Write out exactly the lines below that run from the one containing "This screenshot has height=952, width=1270." through the one containing "Click the youtube", both included, with no other lines.
- - - -
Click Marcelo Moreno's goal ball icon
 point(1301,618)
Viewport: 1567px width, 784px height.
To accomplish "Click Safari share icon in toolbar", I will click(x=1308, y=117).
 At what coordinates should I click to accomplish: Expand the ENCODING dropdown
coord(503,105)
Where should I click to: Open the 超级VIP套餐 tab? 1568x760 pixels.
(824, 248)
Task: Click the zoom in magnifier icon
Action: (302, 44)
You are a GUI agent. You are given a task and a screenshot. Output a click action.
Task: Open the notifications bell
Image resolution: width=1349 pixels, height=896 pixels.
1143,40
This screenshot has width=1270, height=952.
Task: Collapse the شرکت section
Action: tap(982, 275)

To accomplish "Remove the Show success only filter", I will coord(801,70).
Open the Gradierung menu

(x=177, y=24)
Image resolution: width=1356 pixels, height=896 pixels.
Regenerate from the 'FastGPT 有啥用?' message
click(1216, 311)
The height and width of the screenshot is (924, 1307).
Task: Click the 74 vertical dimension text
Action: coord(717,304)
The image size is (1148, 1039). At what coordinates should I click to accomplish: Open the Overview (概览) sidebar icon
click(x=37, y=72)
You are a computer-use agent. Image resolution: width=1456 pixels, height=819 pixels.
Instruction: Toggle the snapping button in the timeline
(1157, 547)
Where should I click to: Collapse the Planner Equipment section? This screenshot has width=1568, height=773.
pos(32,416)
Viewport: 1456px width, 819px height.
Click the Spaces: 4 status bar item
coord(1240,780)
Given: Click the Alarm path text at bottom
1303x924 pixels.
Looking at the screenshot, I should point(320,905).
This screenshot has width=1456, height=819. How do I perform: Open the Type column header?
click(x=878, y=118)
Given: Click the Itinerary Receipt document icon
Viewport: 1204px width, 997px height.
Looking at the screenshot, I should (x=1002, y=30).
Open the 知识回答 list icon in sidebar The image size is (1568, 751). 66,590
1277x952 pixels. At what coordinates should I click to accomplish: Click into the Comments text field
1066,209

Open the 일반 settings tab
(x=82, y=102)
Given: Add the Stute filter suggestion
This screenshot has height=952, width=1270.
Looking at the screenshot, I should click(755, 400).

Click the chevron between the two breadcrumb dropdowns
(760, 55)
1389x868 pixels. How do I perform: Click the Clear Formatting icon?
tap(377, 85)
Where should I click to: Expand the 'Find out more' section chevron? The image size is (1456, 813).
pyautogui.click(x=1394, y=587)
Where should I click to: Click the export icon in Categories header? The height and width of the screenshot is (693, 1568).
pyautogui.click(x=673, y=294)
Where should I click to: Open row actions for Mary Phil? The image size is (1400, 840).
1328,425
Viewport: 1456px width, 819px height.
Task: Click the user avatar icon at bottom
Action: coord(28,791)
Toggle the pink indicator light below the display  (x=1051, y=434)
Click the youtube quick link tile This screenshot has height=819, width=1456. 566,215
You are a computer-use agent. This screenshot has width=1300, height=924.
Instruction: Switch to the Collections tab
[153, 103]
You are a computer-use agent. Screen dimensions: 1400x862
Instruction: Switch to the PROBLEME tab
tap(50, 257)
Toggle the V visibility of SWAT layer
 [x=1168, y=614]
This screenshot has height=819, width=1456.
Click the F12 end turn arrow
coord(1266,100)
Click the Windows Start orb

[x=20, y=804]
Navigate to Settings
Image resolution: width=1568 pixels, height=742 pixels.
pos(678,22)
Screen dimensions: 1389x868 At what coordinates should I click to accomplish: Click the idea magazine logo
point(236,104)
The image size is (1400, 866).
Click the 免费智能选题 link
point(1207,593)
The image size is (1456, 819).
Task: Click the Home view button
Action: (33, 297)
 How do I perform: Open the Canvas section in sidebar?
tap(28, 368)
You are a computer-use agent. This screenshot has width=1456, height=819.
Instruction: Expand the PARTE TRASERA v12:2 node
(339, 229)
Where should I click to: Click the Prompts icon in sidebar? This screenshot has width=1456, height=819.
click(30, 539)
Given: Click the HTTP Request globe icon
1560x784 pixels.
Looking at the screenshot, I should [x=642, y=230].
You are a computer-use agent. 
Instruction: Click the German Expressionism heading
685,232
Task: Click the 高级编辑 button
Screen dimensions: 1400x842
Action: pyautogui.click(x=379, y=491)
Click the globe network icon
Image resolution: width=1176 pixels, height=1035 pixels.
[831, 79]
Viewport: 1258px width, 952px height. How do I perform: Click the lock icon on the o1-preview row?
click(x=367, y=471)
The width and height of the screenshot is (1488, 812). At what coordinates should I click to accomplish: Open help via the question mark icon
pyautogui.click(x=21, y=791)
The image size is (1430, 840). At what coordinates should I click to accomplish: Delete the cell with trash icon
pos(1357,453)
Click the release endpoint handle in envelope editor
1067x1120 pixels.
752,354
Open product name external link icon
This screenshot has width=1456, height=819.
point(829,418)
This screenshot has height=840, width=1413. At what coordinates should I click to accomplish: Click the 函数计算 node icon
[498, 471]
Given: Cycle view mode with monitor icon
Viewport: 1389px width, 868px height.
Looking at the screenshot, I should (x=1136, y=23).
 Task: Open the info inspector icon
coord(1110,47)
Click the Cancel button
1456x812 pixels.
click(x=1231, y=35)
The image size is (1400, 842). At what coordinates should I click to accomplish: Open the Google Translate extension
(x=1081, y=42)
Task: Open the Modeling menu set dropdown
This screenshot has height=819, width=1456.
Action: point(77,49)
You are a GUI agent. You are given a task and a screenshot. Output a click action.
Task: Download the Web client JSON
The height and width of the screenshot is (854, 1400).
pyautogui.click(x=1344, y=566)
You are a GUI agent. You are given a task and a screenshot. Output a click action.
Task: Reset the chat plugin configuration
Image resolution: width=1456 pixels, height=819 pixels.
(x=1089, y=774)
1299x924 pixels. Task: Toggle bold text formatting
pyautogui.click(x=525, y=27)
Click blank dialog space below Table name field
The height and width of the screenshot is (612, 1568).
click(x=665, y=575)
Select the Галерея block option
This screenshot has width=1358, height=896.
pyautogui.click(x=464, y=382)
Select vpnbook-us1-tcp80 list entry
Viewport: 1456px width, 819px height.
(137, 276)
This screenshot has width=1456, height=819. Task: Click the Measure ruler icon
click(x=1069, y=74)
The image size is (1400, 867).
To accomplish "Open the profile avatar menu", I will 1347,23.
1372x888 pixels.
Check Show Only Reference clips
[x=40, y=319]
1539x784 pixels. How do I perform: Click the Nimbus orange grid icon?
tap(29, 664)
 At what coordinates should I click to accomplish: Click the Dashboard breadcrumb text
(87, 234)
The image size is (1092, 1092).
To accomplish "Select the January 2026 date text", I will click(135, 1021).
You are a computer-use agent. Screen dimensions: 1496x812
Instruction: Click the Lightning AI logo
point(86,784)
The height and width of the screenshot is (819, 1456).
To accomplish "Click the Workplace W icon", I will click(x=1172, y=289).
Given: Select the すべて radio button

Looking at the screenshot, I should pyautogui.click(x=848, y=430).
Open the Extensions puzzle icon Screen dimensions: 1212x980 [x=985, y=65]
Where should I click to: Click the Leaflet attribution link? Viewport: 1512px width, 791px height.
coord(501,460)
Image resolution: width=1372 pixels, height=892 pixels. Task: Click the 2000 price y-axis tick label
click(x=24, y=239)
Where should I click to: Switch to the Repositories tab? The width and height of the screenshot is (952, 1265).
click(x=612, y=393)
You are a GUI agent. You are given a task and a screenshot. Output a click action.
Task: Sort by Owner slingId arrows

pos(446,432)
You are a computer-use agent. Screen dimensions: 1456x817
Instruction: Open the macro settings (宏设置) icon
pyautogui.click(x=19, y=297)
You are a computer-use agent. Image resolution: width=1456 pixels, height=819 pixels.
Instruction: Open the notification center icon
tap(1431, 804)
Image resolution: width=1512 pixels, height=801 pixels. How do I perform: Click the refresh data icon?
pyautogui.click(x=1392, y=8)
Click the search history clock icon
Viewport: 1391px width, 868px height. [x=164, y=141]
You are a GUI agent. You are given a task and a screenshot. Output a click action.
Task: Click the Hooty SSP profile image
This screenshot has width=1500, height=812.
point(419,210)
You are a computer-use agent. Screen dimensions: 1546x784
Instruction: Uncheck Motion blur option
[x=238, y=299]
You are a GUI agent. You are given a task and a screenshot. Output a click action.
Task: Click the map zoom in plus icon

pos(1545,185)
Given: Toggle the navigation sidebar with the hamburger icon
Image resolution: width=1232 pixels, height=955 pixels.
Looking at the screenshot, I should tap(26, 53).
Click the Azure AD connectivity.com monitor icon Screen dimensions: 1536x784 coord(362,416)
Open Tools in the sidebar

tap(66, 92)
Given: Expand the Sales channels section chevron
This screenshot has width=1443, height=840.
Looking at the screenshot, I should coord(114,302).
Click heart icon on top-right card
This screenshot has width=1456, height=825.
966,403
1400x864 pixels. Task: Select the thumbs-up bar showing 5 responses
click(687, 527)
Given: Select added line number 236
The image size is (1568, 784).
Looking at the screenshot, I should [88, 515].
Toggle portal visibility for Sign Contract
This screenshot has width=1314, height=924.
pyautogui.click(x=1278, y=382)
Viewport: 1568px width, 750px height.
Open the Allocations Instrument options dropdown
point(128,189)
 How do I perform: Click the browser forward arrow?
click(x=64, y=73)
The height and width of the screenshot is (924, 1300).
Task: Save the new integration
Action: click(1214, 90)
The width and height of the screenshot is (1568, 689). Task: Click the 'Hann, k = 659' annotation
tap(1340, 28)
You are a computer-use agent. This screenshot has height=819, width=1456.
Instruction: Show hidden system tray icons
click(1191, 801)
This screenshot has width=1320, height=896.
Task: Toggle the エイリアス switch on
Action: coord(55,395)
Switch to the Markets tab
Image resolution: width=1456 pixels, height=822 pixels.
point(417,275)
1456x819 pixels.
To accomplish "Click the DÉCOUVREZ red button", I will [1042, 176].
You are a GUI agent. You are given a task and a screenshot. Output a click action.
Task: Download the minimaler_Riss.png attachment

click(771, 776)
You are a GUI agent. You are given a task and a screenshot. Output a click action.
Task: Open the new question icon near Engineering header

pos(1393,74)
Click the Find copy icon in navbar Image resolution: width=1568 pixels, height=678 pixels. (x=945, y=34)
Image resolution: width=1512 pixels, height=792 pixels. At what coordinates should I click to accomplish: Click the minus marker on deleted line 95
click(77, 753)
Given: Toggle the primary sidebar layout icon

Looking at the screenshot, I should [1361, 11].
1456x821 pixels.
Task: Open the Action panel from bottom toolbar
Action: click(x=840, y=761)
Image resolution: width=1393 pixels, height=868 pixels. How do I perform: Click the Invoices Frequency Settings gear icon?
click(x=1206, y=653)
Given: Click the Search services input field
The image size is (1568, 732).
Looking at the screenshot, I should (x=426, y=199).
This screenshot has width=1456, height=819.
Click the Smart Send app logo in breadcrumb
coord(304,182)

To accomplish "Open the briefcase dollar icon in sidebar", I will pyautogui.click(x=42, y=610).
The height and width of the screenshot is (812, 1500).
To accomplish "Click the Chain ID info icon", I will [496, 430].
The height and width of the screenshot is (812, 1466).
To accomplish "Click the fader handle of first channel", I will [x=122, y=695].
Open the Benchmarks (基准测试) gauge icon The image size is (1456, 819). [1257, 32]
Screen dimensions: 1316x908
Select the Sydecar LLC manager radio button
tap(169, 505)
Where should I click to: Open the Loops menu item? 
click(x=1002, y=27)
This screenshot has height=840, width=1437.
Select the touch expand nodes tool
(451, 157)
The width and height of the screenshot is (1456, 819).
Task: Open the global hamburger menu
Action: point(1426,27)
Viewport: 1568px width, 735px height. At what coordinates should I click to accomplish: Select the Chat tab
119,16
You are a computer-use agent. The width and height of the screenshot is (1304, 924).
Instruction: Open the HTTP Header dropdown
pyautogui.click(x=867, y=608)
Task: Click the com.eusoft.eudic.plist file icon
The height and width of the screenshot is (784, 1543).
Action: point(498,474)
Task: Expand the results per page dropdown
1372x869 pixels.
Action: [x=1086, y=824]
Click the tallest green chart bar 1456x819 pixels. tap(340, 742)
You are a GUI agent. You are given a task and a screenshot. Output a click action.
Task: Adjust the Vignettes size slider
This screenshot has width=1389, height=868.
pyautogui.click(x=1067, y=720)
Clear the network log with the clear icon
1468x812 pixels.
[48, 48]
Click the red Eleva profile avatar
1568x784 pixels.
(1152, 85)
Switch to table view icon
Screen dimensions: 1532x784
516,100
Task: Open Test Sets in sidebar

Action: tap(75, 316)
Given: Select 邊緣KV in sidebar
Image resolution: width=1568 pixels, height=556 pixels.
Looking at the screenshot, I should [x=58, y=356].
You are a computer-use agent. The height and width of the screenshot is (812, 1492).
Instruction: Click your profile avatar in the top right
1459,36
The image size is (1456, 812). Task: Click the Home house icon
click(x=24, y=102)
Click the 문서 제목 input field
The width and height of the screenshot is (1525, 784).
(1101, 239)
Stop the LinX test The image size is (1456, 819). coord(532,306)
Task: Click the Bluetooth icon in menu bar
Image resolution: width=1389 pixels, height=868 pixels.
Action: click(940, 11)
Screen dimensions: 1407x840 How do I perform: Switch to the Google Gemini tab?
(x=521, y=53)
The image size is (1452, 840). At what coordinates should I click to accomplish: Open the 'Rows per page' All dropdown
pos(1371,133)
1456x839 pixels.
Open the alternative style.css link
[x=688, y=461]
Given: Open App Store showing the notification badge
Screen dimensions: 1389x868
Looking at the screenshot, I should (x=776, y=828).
- - - -
> **Response area**
This screenshot has height=952, width=1270.
Looking at the screenshot, I should click(755, 400).

Click the chevron between the two breadcrumb dropdowns
(760, 55)
1389x868 pixels. How do I perform: Click the Clear Formatting icon?
tap(377, 85)
Where should I click to: Expand the 'Find out more' section chevron? The image size is (1456, 813).
pyautogui.click(x=1394, y=587)
Where should I click to: Click the export icon in Categories header? The height and width of the screenshot is (693, 1568).
pyautogui.click(x=673, y=294)
Where should I click to: Open row actions for Mary Phil? The image size is (1400, 840).
1328,425
Viewport: 1456px width, 819px height.
Task: Click the user avatar icon at bottom
Action: coord(28,791)
Toggle the pink indicator light below the display  (x=1051, y=434)
Click the youtube quick link tile This screenshot has height=819, width=1456. 566,215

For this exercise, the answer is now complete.